Training the missing codec encoder for Mistral's Voxtral-4B-TTS, enabling zero-shot voice cloning on the open-weight model.

Status: The encoder produces intelligible speech from reference audio. Voice identity preservation is actively improving with V3 training.

Results

We successfully trained a codec encoder that:

  • Produces codes the LLM accepts without any fine-tuning (no LoRA needed)
  • Generates clear, intelligible speech from reference audio clips
  • Produces embeddings with norms matching preset voices (4.6 vs 3.7 target)
  • Uses 50-200+ unique semantic codes per utterance (matching preset range of 52-152)

Voice identity is improving with V3 training (speaker verification loss + native 24kHz data).

What This Does

Mistral released Voxtral-4B-TTS-2603 with an important gap: the codec encoder weights were not included. Without them, the model is limited to 20 preset voices and cannot clone new voices from audio.

This project trains the missing encoder from scratch using techniques from the Voxtral paper, EnCodec, and speaker verification research.

Architecture

The Voxtral codec is a VQ-FSQ hybrid that compresses audio to 2.14 kbps:

  • 12.5 Hz frame rate (240-sample patch at 24kHz, 8x downsampling)
  • 1 semantic code (VQ, 8192 entries) + 36 acoustic codes (FSQ, 21 levels)
  • Voice embeddings = sum of 37 codebook lookups per frame -> [N, 3072]

See ARCHITECTURE.md for the full technical breakdown, weight mapping, and research findings.

Quick Start

Requirements

Training (encoder):

Resource Minimum Recommended
GPU 1x A100-80GB 4x A100-80GB SXM
VRAM per GPU 80GB 80GB
Total VRAM 80GB 320GB
Batch size 2 per GPU 8 per GPU
Epoch time ~20h (1 GPU) ~3-4h (4 GPU)
Disk 100GB (model + data) 300GB

Inference (voice cloning):

Resource Minimum Recommended
GPU 1x with >= 16GB VRAM 1x A100/H100
VRAM 16GB 40GB+
RAM 16GB 32GB
Disk 8GB (model checkpoint) 8GB

The model runs on a single GPU for inference. Two stages (LLM + acoustic transformer) share the GPU with --gpu-memory-utilization 0.45.
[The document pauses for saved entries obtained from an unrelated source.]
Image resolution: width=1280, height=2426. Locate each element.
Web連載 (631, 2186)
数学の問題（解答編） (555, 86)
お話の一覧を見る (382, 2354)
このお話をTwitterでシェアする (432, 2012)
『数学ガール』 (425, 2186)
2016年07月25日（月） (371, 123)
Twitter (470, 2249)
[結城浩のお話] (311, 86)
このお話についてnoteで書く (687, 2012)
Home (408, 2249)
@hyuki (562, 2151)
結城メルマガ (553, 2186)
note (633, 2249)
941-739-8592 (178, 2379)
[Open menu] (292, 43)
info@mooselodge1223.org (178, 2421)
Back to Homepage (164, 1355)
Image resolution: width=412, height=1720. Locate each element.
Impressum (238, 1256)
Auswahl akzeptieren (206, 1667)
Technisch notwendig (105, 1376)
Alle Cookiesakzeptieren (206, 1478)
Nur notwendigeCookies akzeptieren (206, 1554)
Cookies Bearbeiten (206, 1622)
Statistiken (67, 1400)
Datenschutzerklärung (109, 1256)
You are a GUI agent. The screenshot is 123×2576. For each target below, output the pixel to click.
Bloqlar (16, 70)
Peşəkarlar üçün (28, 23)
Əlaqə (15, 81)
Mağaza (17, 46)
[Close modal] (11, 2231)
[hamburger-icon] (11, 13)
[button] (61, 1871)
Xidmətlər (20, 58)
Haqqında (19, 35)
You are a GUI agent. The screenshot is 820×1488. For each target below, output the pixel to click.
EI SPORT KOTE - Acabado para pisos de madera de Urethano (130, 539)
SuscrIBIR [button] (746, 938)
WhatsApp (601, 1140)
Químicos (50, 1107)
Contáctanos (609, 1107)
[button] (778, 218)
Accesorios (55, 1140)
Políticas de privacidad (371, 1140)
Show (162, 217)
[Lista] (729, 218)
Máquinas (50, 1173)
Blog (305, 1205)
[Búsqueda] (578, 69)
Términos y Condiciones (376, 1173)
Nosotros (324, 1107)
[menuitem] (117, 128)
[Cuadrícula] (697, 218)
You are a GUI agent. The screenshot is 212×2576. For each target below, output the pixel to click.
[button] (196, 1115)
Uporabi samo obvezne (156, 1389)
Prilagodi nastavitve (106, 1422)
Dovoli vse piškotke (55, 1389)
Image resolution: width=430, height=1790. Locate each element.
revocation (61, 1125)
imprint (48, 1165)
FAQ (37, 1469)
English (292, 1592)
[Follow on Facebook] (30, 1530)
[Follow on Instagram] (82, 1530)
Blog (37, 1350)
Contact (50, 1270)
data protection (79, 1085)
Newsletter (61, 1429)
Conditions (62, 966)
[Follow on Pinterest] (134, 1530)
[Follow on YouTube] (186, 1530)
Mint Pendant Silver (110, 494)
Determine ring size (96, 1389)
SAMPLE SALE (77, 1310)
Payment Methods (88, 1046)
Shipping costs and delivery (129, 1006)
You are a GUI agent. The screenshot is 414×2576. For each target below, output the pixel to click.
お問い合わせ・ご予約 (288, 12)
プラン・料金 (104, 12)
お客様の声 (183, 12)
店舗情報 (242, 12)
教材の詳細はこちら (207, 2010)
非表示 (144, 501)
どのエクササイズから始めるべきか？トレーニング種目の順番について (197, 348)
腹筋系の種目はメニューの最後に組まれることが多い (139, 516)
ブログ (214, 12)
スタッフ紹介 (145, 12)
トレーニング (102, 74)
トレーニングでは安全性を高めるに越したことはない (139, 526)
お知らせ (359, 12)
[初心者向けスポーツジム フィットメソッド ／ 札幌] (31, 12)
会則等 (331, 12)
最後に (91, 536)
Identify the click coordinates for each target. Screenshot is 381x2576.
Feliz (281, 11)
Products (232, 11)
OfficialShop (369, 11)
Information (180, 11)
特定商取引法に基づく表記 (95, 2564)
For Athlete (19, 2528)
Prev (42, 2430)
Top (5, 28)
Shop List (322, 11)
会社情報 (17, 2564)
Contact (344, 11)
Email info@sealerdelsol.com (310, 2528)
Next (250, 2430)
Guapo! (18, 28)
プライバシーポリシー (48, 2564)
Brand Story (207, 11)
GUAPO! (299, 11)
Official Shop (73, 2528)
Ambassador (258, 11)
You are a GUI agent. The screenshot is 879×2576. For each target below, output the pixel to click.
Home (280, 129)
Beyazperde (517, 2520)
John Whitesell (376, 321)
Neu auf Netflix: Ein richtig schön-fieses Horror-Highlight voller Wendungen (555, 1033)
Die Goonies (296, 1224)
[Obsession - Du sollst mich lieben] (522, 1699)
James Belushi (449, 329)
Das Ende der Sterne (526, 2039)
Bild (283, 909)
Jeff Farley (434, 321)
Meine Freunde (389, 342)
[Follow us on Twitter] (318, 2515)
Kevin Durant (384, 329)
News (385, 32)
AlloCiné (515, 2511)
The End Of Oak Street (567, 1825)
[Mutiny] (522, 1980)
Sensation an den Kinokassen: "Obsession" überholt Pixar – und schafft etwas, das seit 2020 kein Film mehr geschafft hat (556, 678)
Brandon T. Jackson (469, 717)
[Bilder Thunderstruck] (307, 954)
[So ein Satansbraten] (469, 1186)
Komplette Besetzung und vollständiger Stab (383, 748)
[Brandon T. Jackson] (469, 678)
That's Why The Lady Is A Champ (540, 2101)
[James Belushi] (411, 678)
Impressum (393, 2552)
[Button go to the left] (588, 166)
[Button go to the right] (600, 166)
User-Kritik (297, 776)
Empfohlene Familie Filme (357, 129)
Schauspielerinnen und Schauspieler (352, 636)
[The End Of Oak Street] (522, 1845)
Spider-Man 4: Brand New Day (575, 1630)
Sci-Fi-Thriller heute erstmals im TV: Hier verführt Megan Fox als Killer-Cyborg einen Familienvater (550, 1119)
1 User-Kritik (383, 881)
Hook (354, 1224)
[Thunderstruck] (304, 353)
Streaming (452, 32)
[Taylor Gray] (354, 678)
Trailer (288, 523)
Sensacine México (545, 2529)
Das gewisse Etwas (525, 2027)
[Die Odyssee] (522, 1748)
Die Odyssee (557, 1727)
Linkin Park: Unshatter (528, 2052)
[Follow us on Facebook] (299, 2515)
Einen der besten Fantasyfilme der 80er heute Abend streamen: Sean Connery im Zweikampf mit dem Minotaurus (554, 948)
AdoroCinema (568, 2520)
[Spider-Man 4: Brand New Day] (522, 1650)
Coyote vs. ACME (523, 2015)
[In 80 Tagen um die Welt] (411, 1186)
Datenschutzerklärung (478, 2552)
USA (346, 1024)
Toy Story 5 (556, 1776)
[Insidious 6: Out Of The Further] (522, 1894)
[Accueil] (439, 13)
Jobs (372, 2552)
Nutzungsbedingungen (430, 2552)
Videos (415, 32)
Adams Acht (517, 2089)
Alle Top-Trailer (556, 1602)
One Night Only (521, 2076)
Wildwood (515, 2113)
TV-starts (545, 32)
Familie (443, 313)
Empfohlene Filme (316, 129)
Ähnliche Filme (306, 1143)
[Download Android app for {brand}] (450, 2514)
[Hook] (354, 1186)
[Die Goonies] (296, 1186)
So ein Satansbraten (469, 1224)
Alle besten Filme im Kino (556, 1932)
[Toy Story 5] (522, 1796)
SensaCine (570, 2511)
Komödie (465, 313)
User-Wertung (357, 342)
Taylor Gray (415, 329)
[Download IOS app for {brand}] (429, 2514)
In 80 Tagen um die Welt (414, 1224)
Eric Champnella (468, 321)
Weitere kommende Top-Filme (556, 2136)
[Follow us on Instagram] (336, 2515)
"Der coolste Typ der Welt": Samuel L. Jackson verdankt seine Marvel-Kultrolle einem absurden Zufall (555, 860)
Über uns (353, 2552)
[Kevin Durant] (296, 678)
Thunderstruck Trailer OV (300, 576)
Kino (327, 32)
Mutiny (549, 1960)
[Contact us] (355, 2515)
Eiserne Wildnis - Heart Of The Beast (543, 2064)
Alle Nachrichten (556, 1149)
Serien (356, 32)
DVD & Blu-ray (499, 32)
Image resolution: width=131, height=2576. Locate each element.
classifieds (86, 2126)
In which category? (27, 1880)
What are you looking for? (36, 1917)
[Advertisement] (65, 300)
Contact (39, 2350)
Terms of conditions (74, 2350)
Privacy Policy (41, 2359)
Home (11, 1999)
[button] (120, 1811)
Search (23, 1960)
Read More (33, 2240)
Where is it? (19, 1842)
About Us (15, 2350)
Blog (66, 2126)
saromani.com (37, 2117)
pip install -r requirements.txt
pip install speechbrain  # for ECAPA-TDNN speaker verification loss

Train Codec Encoder

export MODEL_DIR=/path/to/Voxtral-4B-TTS-2603
export HF_CACHE=/path/to/data_cache
export OUTPUT_DIR=/path/to/encoder_output

torchrun --nproc_per_node=4 train_encoder.py

Training uses LibriTTS-R (native 24kHz, 585h, 2456 speakers) downloaded automatically from HuggingFace.

Inject Weights & Test

python inject_encoder.py
python patch_tokenizer.py

# Serve with vLLM
vllm serve /path/to/model --omni --gpu-memory-utilization 0.45

Training Recipe (V3)

The current training combines techniques from multiple research papers:

Component Source Purpose
Stochastic VQ (50/25/25) Voxtral paper Prevents code saturation
ASR distillation (Whisper) Voxtral paper Semantic token diversity
Codebook diversity loss Our innovation Breaks semantic collapse (1 -> 200+ codes)
Frozen speaker loss (ECAPA-TDNN) SAC paper Explicit speaker identity preservation
Gradient-norm balancer EnCodec/AudioCraft Auto-scales loss contributions
Acoustic distribution shaping Preset analysis Matches preset code statistics
Multi-resolution STFT disc (64ch, 8 scales) Voxtral paper + EnCodec Waveform quality
Native 24kHz data (LibriTTS-R) Our discovery Fixes 16kHz upsampling artifacts
Adam beta1=0.5 EnCodec/HiFi-GAN GAN training stability

V3 Training Metrics (current best)

Metric V1 (initial) V2 (diversity fix) V3 (current)
mel loss 1.8 (plateau) 1.5 (plateau) 0.87 (dropping)
sem_util 1/8192 70-100 228/8192
speaker loss N/A N/A 0.37 (dropping)
acoustic codes all 18s diverse 3-15 diverse 3-18
speech output hums intelligible, wrong voice intelligible, identity improving

Research Narrative

The Problem

Voxtral's codec encoder is deliberately withheld from the open-weight release. The paper provides full architecture details, but training a compatible encoder requires solving multiple interacting problems.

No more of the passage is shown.